そして、それが『忌み子』と言われている存在だという事だ。
(知らなかった……まさか、リーヴに妹が居たなんてな。もしかしたら、父上は知っているかもしれなけど……じゃあ、さっき俺を見ていたのはその妹ってことになるのか?)
リーヴから話を聞いた後、俺は一度トイレへと向かった帰りに彼から聞かされた話を思い出しつつ、リーヴの部屋へと戻ろうと廊下を歩く。
この廊下を渡れば、すぐにリーヴの部屋だ。
しかし、俺は少しばかりその妹の存在が気になっていた。
(……ちょっとくらい良いよな?)
リーヴの話では、その妹はリーヴの部屋のさらに先、屋敷の奥にある部屋に居るそうだ。
普段はあまり部屋の外に出ないらしいが、屋敷内に来客が来た時は気になって自分の部屋の窓から様子を見ていたらしい。
特に『分家』の俺達が屋敷に招かれた時は、小さい頃から必ず部屋から眺めていたらしく、向こうは俺や父上の顔を知っているそうだ。
とはいえ、バレたらマズいと『本家』の母親から止められており、これまでは窓の外から見るくらいだったらしいが、今日はあいにくとその母親が不在らしく、それで廊下まで出て来て様子を見に来たんじゃないか、とリーヴは言っていた。
向こうは俺を知っていて、でも俺の方は知らないというのも違和感があるよな。
だったら、少しだけ様子を見てからリーヴの部屋へ戻ってもそこまで時間は掛からないし、これくらいは許されるだろ。
(リーヴのことだ。どうせ、トイレの時間を待たせただけでも文句を言われるわけだし、ちょっとだけ遅れても問題無いだろ)
そうして、俺はリーヴの部屋の前を通り過ぎると、例の『本家』の長女の部屋の方へと向かうことにした。
(それにしても、リーヴの妹か……。リーヴや当主様に似て、やっぱり『本家』らしく嫌な人間に育ってるのかな? というか、今までずっと一人っ子だと思ってたから、リーヴに妹が居るとか言われても実感が湧かないよな……)
ともかく、少しその姿を見てみるか。俺にとっては一応親類ってことになるんだし。
そうして、俺がその妹の部屋へ向かおうと、廊下の角を曲がろうした時だった。
「あ……」
すると、そこに居た存在と目が合い、その相手から声がもれると同時に……俺は言葉を失ってしまった。
そこに居たのは見たこともない少女だった。
長く白い髪と細い体は目を奪われてしまうほど美しく、少なくとも生まれてからこれほど綺麗な人間と出会ったことはない。

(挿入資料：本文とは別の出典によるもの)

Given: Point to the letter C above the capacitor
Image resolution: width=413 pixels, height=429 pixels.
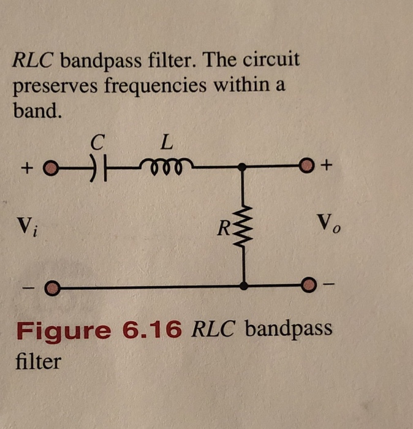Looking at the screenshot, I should point(95,143).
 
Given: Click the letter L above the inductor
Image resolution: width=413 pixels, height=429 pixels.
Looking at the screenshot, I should point(166,143).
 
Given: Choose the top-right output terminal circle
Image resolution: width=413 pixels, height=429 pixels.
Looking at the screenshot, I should point(308,166).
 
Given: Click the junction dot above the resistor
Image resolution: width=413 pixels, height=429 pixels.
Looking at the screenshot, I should point(244,167).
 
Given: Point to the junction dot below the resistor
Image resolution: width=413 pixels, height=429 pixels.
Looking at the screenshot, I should point(244,286).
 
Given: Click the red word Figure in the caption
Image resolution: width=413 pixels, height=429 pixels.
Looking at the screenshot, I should point(64,331).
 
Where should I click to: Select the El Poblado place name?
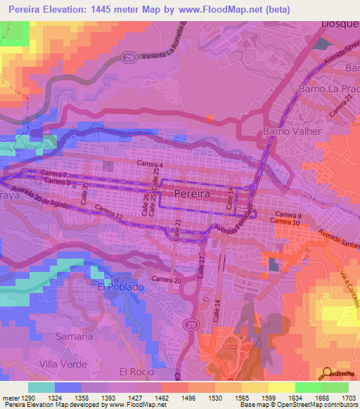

そして、さらに俺が声を失った理由はその独特な目の色だった。
(髪が白い……? それに、目が金色に光ってる?)
俺達ユーグ家の特徴として、髪は金色で目は全員青い。
嫁いできた母上や『本家』の奥様はともかく、多少の濃さに違いはあれど、その血を引いた者は全員そうだった。
しかし、目の前の子供は違った。
顔立ちはどこか『本家』の面々の面影はあるものの、金色の目や白い髪をしているところは全く違う。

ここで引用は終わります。